### Dataset excerpts
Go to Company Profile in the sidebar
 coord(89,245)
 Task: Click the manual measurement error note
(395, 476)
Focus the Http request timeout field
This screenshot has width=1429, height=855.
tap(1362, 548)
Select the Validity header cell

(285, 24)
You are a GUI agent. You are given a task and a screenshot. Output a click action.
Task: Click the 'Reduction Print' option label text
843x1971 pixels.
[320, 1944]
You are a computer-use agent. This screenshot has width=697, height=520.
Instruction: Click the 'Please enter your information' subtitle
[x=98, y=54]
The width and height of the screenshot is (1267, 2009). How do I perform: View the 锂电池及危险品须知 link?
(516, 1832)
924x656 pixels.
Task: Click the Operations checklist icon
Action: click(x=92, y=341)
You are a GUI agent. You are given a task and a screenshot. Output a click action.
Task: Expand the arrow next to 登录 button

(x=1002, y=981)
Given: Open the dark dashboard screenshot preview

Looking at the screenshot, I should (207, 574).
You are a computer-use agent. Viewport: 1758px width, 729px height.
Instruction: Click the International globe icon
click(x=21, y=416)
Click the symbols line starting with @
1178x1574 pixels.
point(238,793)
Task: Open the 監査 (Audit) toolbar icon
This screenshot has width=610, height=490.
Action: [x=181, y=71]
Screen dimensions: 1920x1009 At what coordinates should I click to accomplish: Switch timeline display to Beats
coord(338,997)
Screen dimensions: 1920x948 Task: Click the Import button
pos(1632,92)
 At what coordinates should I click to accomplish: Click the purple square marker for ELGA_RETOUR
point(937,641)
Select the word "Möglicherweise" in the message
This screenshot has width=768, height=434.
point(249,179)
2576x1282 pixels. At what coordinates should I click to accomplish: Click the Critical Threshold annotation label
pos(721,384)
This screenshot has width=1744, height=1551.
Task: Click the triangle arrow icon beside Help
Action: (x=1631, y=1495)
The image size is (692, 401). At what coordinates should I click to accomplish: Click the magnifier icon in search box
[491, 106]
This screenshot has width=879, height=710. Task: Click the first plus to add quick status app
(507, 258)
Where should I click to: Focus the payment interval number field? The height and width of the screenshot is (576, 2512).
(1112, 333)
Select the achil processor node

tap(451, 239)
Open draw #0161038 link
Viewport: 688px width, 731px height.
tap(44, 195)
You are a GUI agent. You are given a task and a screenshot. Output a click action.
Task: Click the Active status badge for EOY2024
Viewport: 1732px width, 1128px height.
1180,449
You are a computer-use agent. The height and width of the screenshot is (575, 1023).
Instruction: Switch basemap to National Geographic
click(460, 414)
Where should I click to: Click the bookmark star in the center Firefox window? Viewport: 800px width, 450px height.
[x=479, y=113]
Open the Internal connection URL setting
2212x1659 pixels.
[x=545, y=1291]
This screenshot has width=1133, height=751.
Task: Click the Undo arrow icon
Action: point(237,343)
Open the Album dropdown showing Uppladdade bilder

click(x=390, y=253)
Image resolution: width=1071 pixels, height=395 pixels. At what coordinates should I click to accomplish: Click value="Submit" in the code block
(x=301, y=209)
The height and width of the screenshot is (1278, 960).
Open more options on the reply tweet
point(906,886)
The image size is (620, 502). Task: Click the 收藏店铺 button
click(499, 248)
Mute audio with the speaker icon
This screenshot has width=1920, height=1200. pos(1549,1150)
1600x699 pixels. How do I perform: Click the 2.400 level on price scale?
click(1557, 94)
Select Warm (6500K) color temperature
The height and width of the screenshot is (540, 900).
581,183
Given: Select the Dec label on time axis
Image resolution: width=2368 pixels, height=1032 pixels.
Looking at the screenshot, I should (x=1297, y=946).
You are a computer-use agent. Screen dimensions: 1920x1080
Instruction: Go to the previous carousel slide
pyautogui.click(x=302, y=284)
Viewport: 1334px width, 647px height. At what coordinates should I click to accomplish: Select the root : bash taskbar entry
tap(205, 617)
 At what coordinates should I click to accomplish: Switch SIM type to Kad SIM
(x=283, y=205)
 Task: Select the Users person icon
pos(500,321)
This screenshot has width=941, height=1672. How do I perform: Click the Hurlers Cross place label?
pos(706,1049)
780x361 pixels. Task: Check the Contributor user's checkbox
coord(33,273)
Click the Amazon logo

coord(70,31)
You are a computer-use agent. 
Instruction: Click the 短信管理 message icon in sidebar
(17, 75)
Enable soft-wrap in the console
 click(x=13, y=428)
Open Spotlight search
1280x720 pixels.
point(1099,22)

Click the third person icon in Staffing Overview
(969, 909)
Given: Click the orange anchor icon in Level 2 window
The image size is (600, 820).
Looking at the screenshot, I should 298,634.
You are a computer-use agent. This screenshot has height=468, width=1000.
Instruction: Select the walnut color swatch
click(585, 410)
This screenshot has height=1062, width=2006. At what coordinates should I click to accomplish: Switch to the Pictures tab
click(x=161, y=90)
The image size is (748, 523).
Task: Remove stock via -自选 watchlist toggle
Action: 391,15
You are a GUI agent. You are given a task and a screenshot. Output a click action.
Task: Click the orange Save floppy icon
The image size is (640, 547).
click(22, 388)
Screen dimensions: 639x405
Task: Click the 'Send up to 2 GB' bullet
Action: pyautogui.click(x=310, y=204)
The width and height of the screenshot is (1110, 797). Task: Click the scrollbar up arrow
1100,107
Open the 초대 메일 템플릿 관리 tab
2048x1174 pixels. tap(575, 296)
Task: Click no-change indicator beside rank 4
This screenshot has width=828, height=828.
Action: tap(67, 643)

### Your instructions
Copy the listing word for word, from the line with "1600x699 pixels. How" to the line with "coord(70,31)", including both of those lines.

### Correct result
1600x699 pixels. How do I perform: Click the 2.400 level on price scale?
click(1557, 94)
Select Warm (6500K) color temperature
The height and width of the screenshot is (540, 900).
581,183
Given: Select the Dec label on time axis
Image resolution: width=2368 pixels, height=1032 pixels.
Looking at the screenshot, I should (x=1297, y=946).
You are a computer-use agent. Screen dimensions: 1920x1080
Instruction: Go to the previous carousel slide
pyautogui.click(x=302, y=284)
Viewport: 1334px width, 647px height. At what coordinates should I click to accomplish: Select the root : bash taskbar entry
tap(205, 617)
 At what coordinates should I click to accomplish: Switch SIM type to Kad SIM
(x=283, y=205)
 Task: Select the Users person icon
pos(500,321)
This screenshot has width=941, height=1672. How do I perform: Click the Hurlers Cross place label?
pos(706,1049)
780x361 pixels. Task: Check the Contributor user's checkbox
coord(33,273)
Click the Amazon logo

coord(70,31)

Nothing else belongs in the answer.